Victory in Grondbreaking DOMA Case

Karen Golinski just wants healthcare for her wife.

When Karen Golinski, a federal court employee in San Francisco, filed for equal health benefits for her wife, she may not have foreseen that her action would bring a landmark legal victory for same-sex couples.

Golinski, a staff attorney in the U.S. Court of Appeals for the Ninth Circuit, married her partner of more than 20 years, Amy Cunninghis, in California in August 2008. At that time, same-sex marriages were legal in that state. Golinski attempted to add Cunninghis to her coverage under the Federal Employee Health Benefits Plan, but was told that she didn’t qualify because she and her spouse are both women.
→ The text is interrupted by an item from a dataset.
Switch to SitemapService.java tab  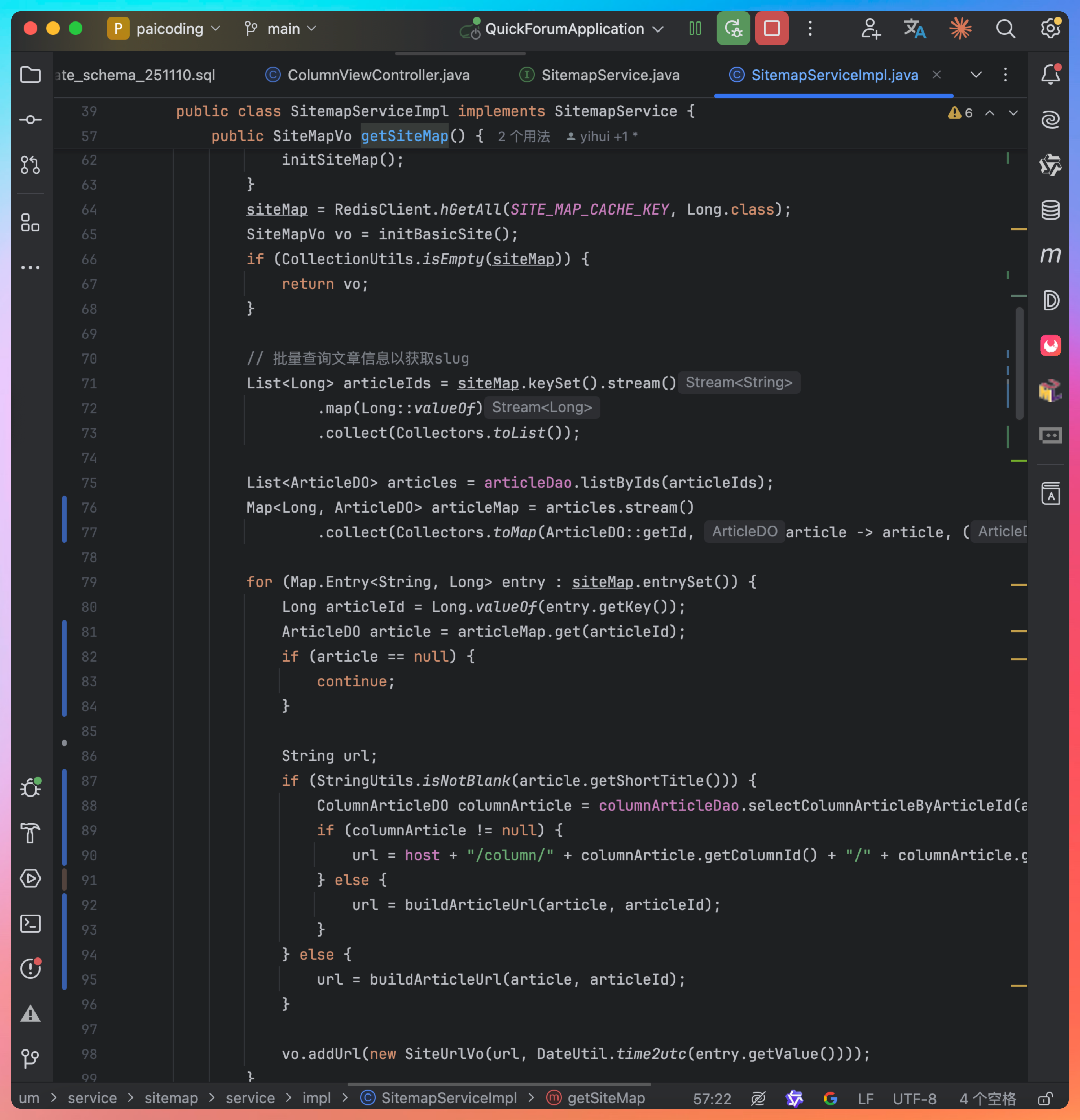tap(610, 75)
Golinski filed a complaint stating that decision violated the Ninth Circuit’s non-discrimination statute. A lower court agreed with Golinski and ordered the government to extend spousal benefits. The Office of Personnel Management, however, refused, arguing that the Defense of Marriage Act (DOMA) prevented Golinski and Cunninghis from receiving the same federal benefits as lawfully married heterosexual couples. Lambda Legal filed suit on Golinski’s behalf in January 2010.

On February 22, a federal judge ruled in Golinski v. U.S. Office of Personnel Management that the government’s definition of marriage, spelled out in DOMA’s Section 3, is unconstitutional. That section prevents the government from recognizing any legal unions except that of a husband and wife.

Judge Jeffrey White, a Bush appointee, ordered “the Court [to] issue a permanent injunction enjoining Defendants, and those acting at their direction or on their behalf, from interfering with the enrollment of Ms. Golinski’s wife in her family health benefits plan.”

House Minority Leader Nancy Pelosi, who represents the San Francisco area in Congress, applauded the decision. “By declaring the Defense of Marriage Act unconstitutional, we can right a wrong of our past; we can move closer to ending a fundamental unfairness in our nation; and we can look forward to the day when we discard this discriminatory law in the dustbin of history. With this decision, our country has taken a step forward for marriage equality—a step toward a time when all of America’s families enjoy the blessings of equal protection under the law.”